Summary
Highlights
To prepare a sufficient quantity of bacteria for antibiotic extraction, a single colony from a pure culture streak plate is used to completely cover a new agar plate. A sterile swab, possibly pre-wetted with PBS or water, is used to pick up the bacteria and then spread it evenly across the surface of the new plate using a four-quarter turn method. The plate is then incubated for 24 hours to grow a dense 'lawn' of bacteria, visible as a translucent film.
Once a dense bacterial lawn has grown, the next step is to extract the antibiotics. The agar containing the bacteria is carefully cut into 1 cm pieces, typically using toothpicks, and transferred into a labeled wide-mouth bottle. Safety precautions are emphasized for handling bacteria. The bacteria are then quickly killed and their cell membranes broken open in an ethanol-water bath supercooled with dry ice. This process takes about 20 minutes to completely freeze the agar and lyse the bacteria.
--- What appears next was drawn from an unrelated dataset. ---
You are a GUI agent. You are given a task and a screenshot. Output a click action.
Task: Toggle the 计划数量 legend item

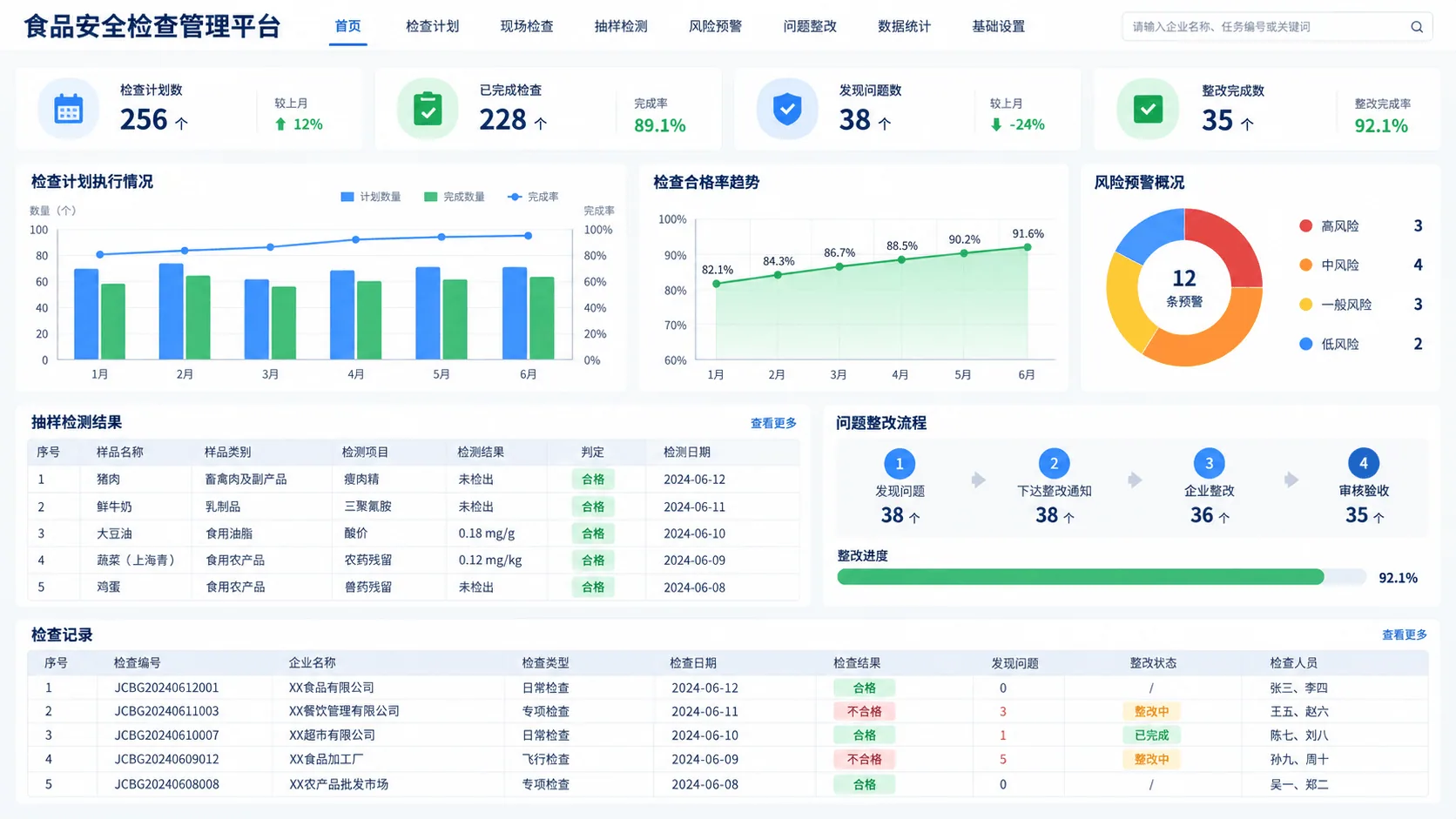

The next stage of extraction takes place in a chemical fume hood due to the flammability and irritant properties of ethyl acetate. Personal protective equipment, specifically eyewear and a splash guard, must be worn. 15 milliliters of ethyl acetate are added to the frozen agar in the bottle using a specialized pipette. Subsequently, 10 milliliters of water are added. The bottle is capped and placed on a shaker overnight. This process separates the mixture into two layers: an organic layer (top) containing the antibiotics and an aqueous layer (bottom). Lab technicians will then extract the organic layer, dry it, and provide it as a powdered chemical.
The dried antibiotic powder is reconstituted by adding 100 microliters of methanol, ensuring it completely dissolves. This solution is then tested against 'escaped pathogens'. A new agar plate is divided into sections (halves or quarters) based on the number of pathogens to be tested. Each section is inoculated with a different escaped pathogen using a sterile swab to create a uniform spread. Ten microliters of the reconstituted antibiotic solution are then pipetted directly onto the bacteria in each section. A control is also set up by adding ten microliters of pure methanol to a separate area to assess the antibiotic's activity beyond the effects of the solvent itself. Alternatively, paper disks soaked in the antibiotic or methanol can be placed on the plate.